A total 19 articles coming from Europe, Asia and north America were assessed in this study. There was a significant difference between highest and lowest dietary cholesterol intake for pancreatic carcinoma risk (RR=1.31, 95% CI:1.10 to 1.56, p=0.01). Moreover, in subgroup analysis, there was a significant difference between highest and lowest dietary cholesterol intake for pancreatic carcinoma risk for case-control studies (RR=1.52, 95% CI:1.23 to 1.90, p=0.04). However, no significant difference was noticed between highest and lowest dietary cholesterol intake for pancreatic carcinoma risk for cohort studies (RR=1.02, 95% CI:0.87 to 1.20, p=0.51). The meta analysis results showed a significant difference between highest and lowest dietary cholesterol for pancreatic carcinoma in Europeans (RR=1.15, 95% CI:0.86 to 1.53, p=0.05). Moreover, compared to the low serum level of TC, the high level serum TC was associated with pancreatic carcinoma risk (RR=1.00, 95% CI:0.86-1.17, p=0.03). There was a significant difference between high and low levels of serum TC for pancreatic carcinoma risk in Europeans (RR=1.03, 95% CI: 0.72 to 1.48, p=0.04).
Dietary or serum cholesterol may be associated with risk for increased pancreatic carcinoma.
胰腺癌是一种预后较差的恶性肿瘤。本荟萃分析旨在研究胆固醇与胰腺癌风险之间是否存在关联。

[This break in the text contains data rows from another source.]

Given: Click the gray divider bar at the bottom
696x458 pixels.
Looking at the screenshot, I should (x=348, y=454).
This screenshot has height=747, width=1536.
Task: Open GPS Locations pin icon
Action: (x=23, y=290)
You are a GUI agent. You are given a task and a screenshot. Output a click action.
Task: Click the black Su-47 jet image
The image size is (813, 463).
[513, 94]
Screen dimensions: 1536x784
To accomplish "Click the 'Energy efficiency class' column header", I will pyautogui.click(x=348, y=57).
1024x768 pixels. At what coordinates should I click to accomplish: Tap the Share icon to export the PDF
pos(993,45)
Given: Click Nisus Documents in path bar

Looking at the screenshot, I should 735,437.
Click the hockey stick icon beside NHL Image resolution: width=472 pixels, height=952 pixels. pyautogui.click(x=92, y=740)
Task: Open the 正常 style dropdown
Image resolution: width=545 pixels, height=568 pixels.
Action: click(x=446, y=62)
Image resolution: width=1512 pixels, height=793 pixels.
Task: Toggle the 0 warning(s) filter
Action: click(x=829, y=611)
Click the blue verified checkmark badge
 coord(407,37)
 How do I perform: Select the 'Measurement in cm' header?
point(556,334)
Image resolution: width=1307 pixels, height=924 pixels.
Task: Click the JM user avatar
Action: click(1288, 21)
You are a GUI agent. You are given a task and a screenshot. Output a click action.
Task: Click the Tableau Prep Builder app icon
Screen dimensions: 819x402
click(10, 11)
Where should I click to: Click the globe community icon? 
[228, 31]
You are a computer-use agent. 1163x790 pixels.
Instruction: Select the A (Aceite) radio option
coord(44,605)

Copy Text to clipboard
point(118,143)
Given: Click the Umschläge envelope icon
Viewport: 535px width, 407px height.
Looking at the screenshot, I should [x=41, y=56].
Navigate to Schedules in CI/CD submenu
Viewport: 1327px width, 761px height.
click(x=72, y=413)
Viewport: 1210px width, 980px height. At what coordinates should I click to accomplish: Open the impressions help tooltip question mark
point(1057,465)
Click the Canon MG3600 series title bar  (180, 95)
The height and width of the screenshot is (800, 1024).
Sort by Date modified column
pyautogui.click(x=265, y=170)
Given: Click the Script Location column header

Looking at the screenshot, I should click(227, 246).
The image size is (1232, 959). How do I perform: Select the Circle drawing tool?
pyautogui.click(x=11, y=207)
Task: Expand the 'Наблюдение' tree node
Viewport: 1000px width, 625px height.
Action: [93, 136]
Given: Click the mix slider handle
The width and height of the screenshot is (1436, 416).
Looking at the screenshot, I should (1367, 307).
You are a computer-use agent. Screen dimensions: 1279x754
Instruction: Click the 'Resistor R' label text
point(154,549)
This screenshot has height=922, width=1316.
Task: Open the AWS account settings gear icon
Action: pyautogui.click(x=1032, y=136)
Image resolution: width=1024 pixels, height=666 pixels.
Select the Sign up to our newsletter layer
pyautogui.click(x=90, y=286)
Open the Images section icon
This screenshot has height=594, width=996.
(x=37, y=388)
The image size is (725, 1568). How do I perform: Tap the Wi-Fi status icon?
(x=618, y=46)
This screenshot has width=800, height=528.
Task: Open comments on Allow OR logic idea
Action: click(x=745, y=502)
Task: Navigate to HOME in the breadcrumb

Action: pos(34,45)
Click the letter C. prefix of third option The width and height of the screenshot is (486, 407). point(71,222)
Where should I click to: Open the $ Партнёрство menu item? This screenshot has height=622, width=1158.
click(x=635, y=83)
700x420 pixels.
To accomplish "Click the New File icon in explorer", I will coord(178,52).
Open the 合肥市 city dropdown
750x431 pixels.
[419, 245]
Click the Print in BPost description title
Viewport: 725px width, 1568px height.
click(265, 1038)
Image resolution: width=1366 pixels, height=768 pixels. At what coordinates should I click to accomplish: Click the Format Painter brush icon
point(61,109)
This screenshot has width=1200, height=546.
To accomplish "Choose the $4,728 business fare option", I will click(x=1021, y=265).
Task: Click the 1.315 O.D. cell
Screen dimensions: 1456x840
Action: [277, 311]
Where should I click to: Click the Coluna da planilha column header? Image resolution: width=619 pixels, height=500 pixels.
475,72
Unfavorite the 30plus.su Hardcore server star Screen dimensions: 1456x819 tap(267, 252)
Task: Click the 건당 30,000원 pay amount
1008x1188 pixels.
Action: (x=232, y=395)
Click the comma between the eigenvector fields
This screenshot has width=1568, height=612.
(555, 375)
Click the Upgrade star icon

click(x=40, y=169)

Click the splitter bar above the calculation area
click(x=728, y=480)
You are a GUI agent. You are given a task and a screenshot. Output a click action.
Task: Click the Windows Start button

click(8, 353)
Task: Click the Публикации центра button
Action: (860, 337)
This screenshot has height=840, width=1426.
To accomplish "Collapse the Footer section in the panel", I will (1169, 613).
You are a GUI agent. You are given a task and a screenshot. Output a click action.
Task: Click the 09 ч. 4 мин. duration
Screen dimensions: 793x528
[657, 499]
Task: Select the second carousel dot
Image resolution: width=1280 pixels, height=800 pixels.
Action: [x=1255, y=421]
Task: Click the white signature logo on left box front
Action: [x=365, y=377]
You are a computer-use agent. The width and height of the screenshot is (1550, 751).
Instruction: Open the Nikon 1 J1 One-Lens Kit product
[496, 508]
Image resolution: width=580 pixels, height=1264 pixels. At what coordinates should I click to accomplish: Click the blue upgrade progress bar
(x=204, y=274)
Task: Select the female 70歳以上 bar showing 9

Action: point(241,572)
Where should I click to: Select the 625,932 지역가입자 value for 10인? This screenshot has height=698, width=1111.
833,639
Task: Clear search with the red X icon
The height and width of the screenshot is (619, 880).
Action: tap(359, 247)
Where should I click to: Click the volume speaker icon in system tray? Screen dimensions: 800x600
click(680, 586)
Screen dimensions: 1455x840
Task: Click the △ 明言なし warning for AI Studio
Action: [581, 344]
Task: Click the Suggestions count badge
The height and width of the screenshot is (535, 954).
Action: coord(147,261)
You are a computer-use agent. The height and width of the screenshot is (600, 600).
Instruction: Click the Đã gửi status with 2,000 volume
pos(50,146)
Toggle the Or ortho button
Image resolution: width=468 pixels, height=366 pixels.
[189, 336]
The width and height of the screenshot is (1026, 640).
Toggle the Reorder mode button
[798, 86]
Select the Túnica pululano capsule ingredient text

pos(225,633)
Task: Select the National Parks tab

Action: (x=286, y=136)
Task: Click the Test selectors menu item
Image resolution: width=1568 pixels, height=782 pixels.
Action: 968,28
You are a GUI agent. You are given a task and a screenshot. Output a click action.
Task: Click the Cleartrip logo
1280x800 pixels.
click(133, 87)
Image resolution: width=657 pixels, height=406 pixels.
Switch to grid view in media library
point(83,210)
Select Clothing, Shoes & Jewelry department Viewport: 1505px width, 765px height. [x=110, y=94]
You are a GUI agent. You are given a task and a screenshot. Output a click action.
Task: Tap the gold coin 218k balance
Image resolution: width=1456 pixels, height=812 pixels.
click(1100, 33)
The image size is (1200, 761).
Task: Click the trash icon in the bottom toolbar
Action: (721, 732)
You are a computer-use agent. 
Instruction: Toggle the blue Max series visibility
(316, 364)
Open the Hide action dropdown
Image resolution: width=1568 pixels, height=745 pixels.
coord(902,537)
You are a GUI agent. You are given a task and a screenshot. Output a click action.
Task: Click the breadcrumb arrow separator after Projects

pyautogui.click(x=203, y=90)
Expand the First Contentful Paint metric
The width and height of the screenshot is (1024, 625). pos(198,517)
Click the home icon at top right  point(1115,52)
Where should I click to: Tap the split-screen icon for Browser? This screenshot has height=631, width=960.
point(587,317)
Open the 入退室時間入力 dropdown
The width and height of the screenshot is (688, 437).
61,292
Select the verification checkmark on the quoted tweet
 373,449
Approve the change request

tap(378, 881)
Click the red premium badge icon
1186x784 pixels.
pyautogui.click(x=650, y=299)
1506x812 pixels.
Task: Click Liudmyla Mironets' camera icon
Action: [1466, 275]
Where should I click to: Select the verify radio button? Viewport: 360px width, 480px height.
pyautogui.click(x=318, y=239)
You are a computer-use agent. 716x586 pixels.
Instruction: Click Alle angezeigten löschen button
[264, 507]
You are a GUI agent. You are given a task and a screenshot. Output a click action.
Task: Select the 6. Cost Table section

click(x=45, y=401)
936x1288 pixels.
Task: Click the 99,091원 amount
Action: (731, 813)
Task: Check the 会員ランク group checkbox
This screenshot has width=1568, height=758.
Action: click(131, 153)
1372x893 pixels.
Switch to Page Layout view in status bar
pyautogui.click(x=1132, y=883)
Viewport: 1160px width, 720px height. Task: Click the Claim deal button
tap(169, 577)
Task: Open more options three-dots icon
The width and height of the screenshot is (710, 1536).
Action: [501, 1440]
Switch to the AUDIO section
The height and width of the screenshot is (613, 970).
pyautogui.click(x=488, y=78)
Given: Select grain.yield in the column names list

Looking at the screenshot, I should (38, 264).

在考克兰中央图书馆、PubMed、MEDLINE、EMBASE、中国知网(CNKI)、中国生物医学文献数据库(CBM)和万方数据库中进行文献检索,以获取相关的可用文章。对膳食胆固醇和血清总胆固醇(TC)水平进行评估和比较。计算合并相对风险(RRs)及95%置信区间(CIs)。
本研究共评估了来自欧洲、亚洲和北美的19篇文章。胰腺癌风险的最高和最低膳食胆固醇摄入量之间存在显著差异(RR=1.31,95%CI:1.10至1.56,p=0.01)。此外,在亚组分析中,病例对照研究的胰腺癌风险的最高和最低膳食胆固醇摄入量之间存在显著差异(RR=1.52,95%CI:1.23至1.90,p=0.04)。然而,队列研究的胰腺癌风险的最高和最低膳食胆固醇摄入量之间未发现显著差异(RR=1.02,95%CI:0.87至1.20,p=0.51)。荟萃分析结果显示,欧洲人胰腺癌的最高和最低膳食胆固醇之间存在显著差异(RR=1.15,95%CI:0.86至1.53,p=0.05)。此外,与低血清TC水平相比,高血清TC水平与胰腺癌风险相关(RR=1.00,95%CI:0.86-1.17,p=0.03)。欧洲人胰腺癌风险的高、低血清TC水平之间存在显著差异(RR=1.03,95%CI:0.72至1.48,p=0.04)。
膳食或血清胆固醇可能与胰腺癌风险增加有关。